EXTRACTED MATERIAL Start Marker

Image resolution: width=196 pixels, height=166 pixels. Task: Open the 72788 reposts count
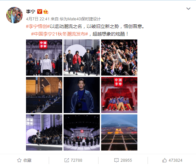pos(73,160)
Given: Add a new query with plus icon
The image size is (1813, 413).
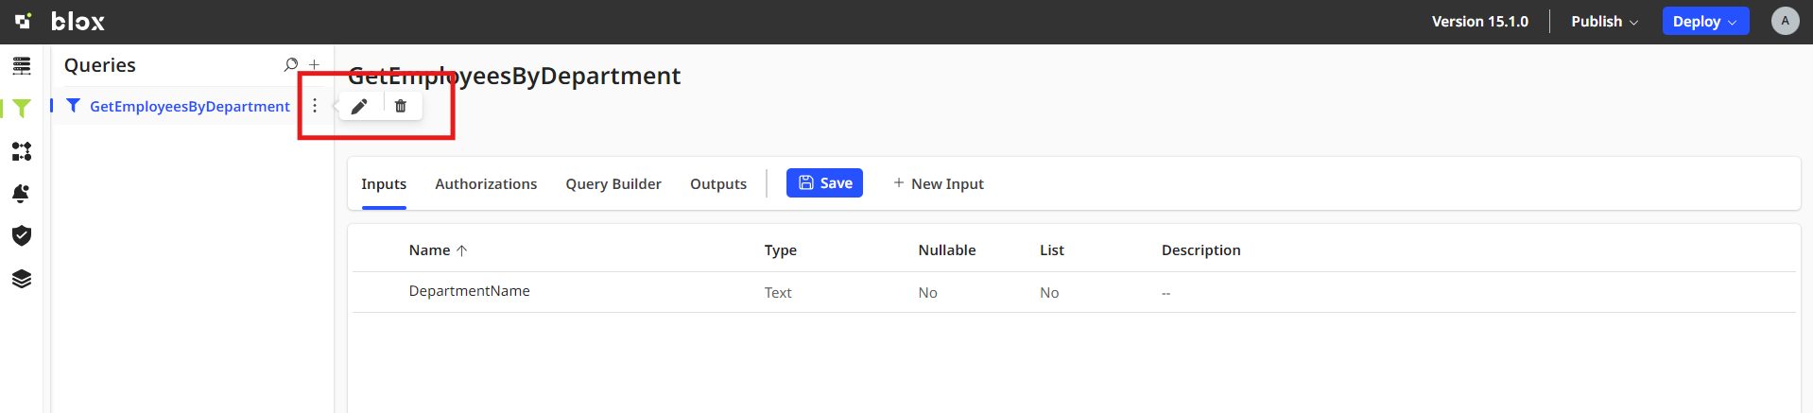Looking at the screenshot, I should [x=314, y=65].
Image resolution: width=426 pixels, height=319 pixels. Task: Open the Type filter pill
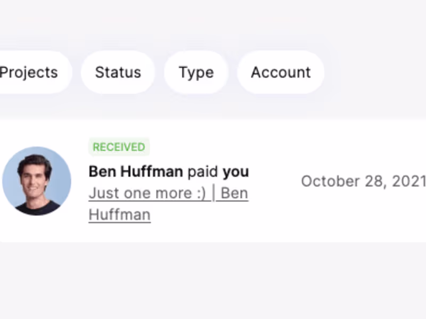point(196,72)
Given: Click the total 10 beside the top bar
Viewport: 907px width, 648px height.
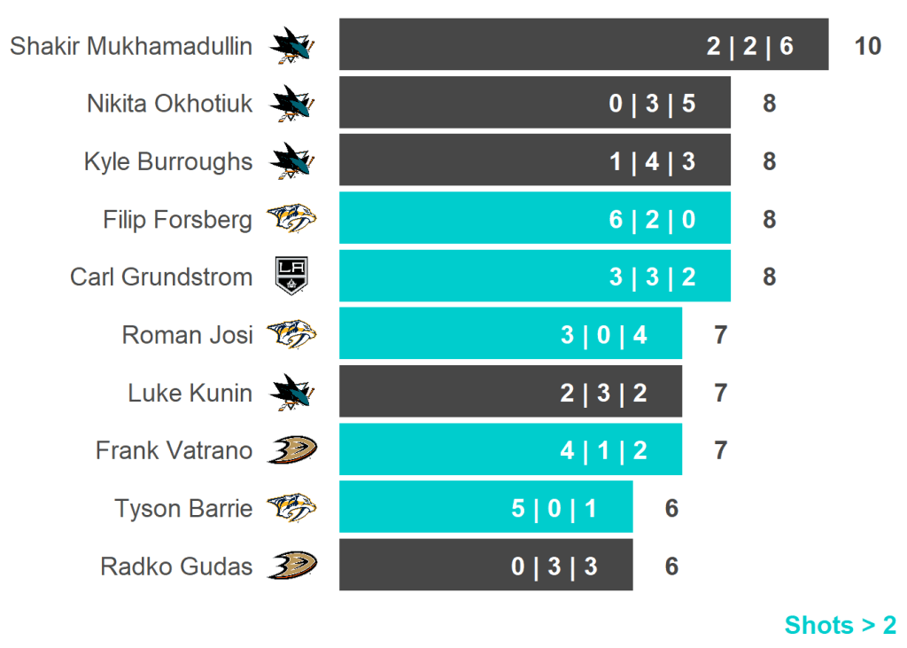Looking at the screenshot, I should 868,45.
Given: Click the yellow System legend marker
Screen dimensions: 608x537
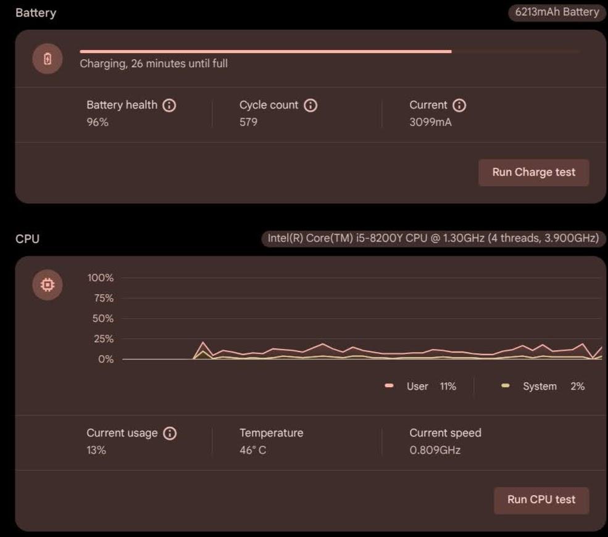Looking at the screenshot, I should click(x=506, y=386).
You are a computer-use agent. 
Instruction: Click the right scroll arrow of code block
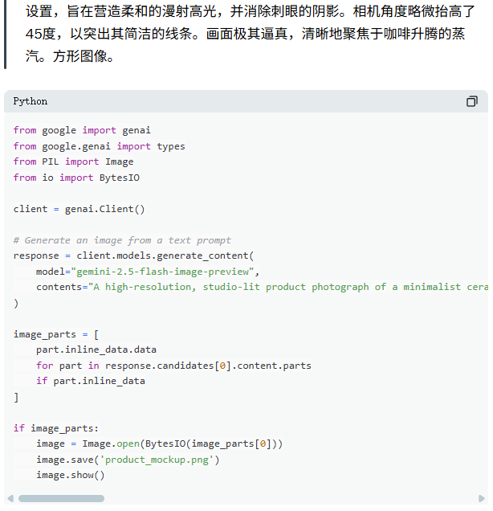(x=482, y=498)
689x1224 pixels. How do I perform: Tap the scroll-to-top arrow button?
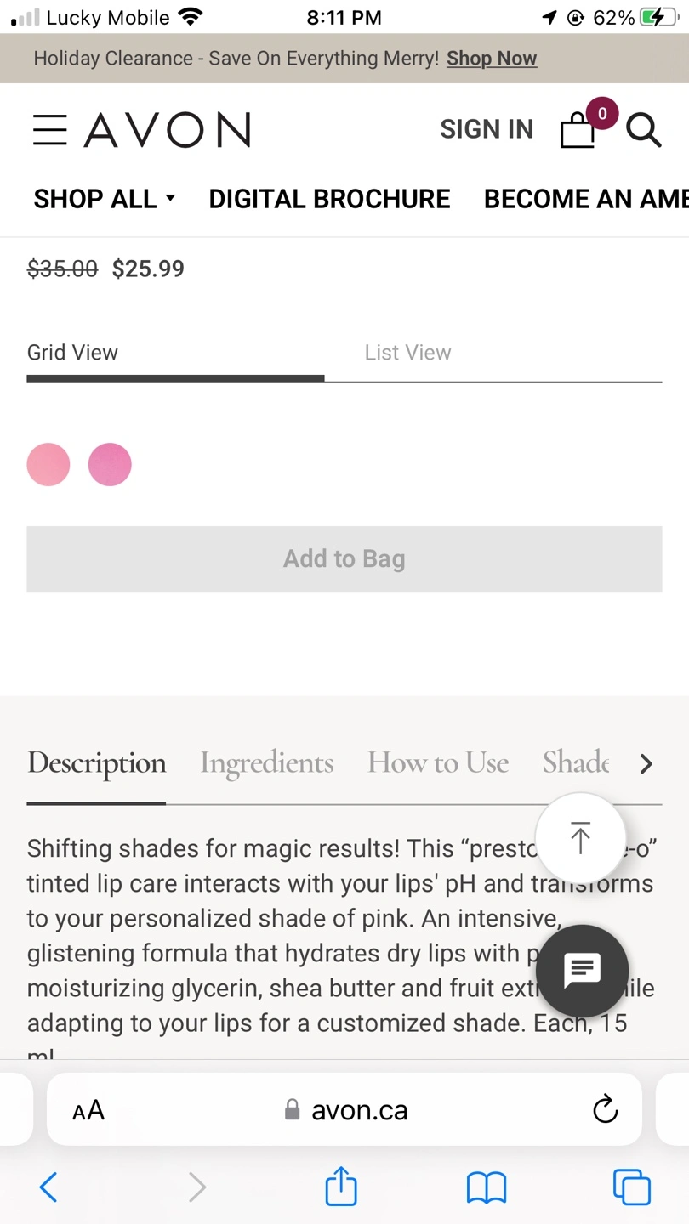click(581, 838)
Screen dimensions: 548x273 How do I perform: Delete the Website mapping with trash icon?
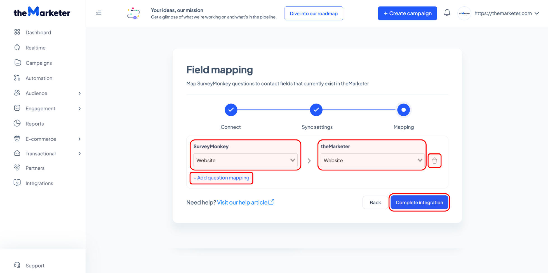434,161
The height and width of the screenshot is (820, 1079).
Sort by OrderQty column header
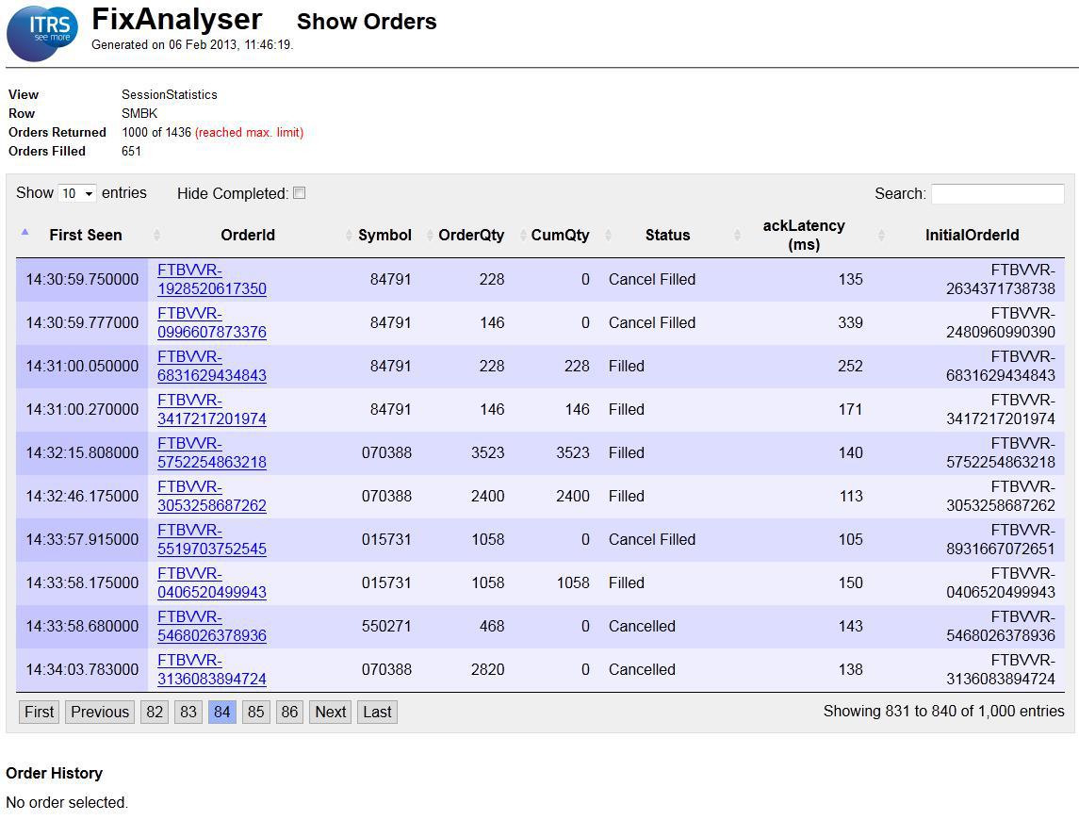coord(471,236)
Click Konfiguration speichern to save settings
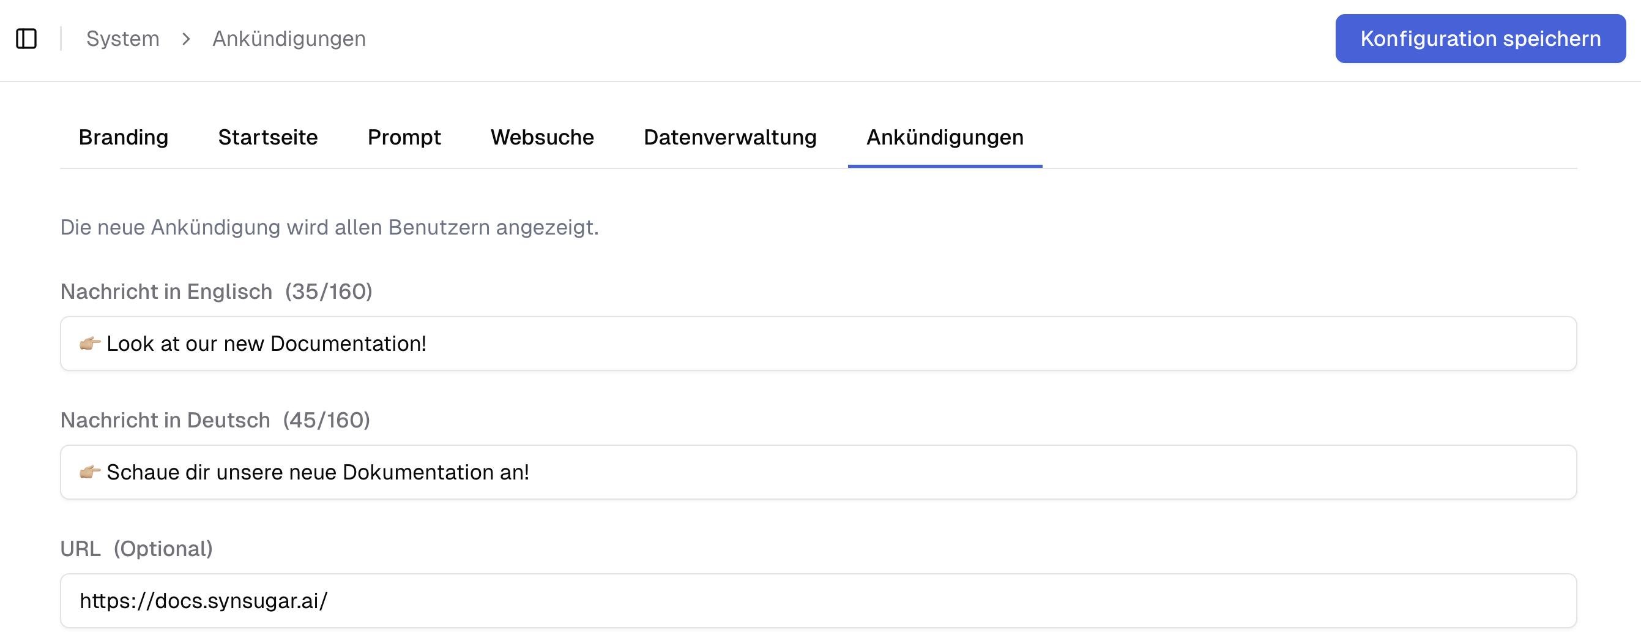Image resolution: width=1641 pixels, height=643 pixels. tap(1480, 38)
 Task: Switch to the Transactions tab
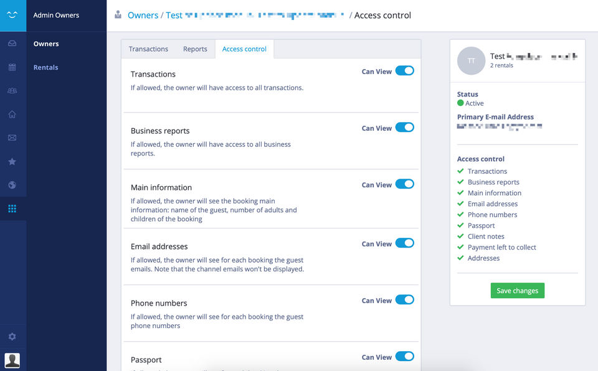point(148,49)
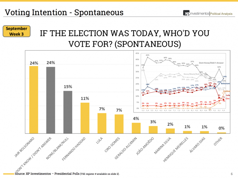Click the Fernando Haddad bar

(x=85, y=118)
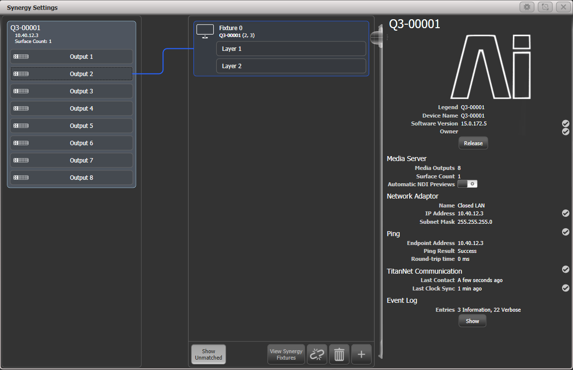This screenshot has height=370, width=573.
Task: Click the monitor icon on Fixture 0
Action: tap(204, 31)
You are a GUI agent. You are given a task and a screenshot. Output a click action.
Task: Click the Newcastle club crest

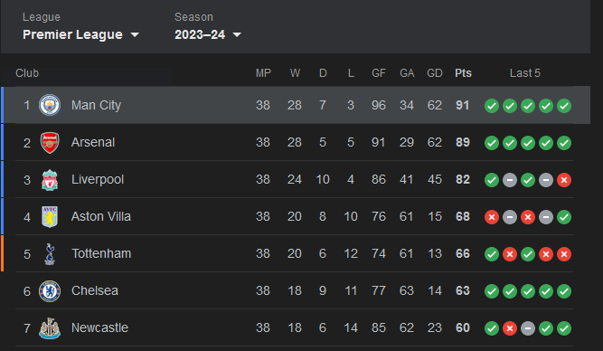(50, 328)
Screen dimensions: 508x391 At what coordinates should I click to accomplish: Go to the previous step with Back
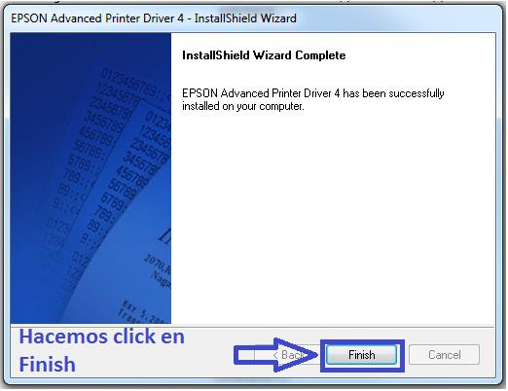pyautogui.click(x=287, y=355)
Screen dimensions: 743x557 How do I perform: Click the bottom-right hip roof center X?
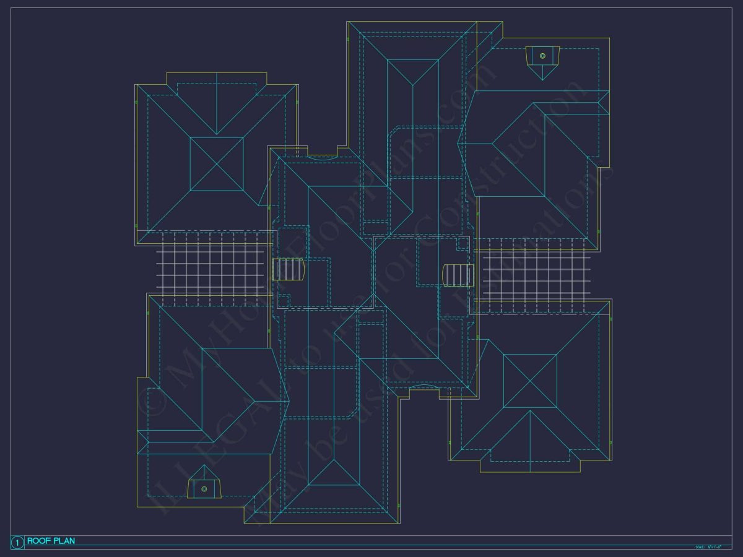530,381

EXTRACTED MATERIAL End Marker

Your copy should hold each line above exactly and no pictures at all.

Image resolution: width=196 pixels, height=166 pixels. Task: Open the 72788 reposts count
pos(73,160)
Given: Add a new query with plus icon
The image size is (1813, 413).
Looking at the screenshot, I should [x=314, y=65].
Image resolution: width=426 pixels, height=319 pixels. Task: Open the Type filter pill
point(196,72)
Given: Click the total 10 beside the top bar
Viewport: 907px width, 648px height.
Looking at the screenshot, I should 868,45.
Given: Click the yellow System legend marker
Screen dimensions: 608x537
Looking at the screenshot, I should click(x=506, y=386).
You are a computer-use agent. 
Instruction: Click the right scroll arrow of code block
(x=482, y=498)
689x1224 pixels. How do I perform: Tap the scroll-to-top arrow button?
click(581, 838)
Screen dimensions: 548x273 How do I perform: Delete the Website mapping with trash icon?
434,161
The height and width of the screenshot is (820, 1079).
Sort by OrderQty column header
coord(471,236)
Click Konfiguration speichern to save settings
Image resolution: width=1641 pixels, height=643 pixels. tap(1480, 38)
 Task: Switch to the Transactions tab
point(148,49)
Click the Fernando Haddad bar

(x=85, y=118)
This screenshot has height=370, width=573.
Task: Click the monitor icon on Fixture 0
Action: tap(204, 31)
You are a GUI agent. You are given a task and a screenshot. Output a click action.
Task: Click the Newcastle club crest

(50, 328)
Screen dimensions: 508x391 At what coordinates should I click to accomplish: Go to the previous step with Back
pyautogui.click(x=287, y=355)
Screen dimensions: 743x557 How do I perform: Click the bottom-right hip roof center X?
530,381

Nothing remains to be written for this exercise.